2012’s Easter Tour saw the UL descend on the Isle of Wight for a weekend of drinking, socialising, and of course ringing (most of it good!). The tour started on Friday the 30th of March with 11 ringers turning up in Portsmouth ready to catch the 9pm ferry to the island. Some confusion arose as to whether passports were needed, but thankfully everybody managed to make it across the border.
After finding the campsite (and picking a spot as far away from civilisation as possible) the only challenge that remained was to erect the 10 man tent. At this point we were joined by Tom Wood, who had cycled to the island earlier, making our numbers up to 12. No time was wasted in breaking open the gin and tonic, and a game of “guess the UL member” was played with the freshly printed Top Trumps cards. Fortunately everyone had remembered to bring a sleeping bag!

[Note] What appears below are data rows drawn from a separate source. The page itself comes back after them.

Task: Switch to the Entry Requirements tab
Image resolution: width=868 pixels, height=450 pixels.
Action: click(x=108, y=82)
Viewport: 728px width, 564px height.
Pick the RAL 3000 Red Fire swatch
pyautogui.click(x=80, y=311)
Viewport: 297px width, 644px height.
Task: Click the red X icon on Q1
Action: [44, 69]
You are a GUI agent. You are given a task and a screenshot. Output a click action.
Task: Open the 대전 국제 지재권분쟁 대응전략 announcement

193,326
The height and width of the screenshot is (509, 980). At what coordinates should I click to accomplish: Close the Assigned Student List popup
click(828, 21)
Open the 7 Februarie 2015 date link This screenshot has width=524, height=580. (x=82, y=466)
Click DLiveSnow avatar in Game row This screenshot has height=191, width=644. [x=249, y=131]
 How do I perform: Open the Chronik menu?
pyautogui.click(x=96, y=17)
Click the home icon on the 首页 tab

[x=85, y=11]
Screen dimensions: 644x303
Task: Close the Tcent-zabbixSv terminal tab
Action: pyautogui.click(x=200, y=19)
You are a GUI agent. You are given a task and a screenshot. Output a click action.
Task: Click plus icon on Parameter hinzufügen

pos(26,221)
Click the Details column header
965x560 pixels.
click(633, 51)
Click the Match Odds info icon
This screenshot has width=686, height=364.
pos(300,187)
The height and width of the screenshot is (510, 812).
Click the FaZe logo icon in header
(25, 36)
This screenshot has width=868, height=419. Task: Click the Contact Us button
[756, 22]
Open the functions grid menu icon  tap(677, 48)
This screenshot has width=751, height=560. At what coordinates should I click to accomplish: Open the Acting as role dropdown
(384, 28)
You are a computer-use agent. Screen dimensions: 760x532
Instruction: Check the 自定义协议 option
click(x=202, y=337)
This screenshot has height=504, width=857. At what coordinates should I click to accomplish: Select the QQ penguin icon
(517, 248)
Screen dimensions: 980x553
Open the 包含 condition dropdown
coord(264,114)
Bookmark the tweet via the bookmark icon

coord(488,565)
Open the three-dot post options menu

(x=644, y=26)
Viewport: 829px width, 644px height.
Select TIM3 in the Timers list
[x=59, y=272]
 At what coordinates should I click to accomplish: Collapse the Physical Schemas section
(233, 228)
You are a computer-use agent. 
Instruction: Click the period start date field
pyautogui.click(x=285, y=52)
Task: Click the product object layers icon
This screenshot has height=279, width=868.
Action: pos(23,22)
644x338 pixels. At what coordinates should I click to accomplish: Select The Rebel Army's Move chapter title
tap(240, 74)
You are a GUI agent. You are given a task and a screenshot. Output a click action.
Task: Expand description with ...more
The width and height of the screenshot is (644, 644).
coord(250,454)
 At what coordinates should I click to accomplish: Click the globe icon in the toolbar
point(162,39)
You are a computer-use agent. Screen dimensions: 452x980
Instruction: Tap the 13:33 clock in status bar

Saturday marked the start of the ringing; the first tower, after a breakfast in the local Weatherspoons, was the imposing 8 bell All Saints’ Church in Ryde. This tower was being run by Ryan, and although the bells were heavy (26 cwt) they sounded nice and rang well, allowing for some surprise major to be rung.
After an hour in Ryde we moved on to the 8 bell St. Mary the Virgin in Brading (9 cwt), the ringing chamber of which could only be entered via ladder from the church porch below. This tower was run by me, and although the bells here were not especially easy going, I tried to continue to ensure a good variety of ringing, with methods including Grandsire and Pudsey.
The third tower we visited was St. Saviour on the Cliff, Shanklin (18 cwt). This tower was run by Sophie, who organised ringing including Steadman and spliced Surprise Major; meanwhile I managed to live up to my “fire power” rating of 7 and fire out some unusual call changes. A poster spotted by Mariko on the notice board advertised a Ceilidh being held that evening, our attendance at which was agreed upon over lunch, a majority of the group being keen to go.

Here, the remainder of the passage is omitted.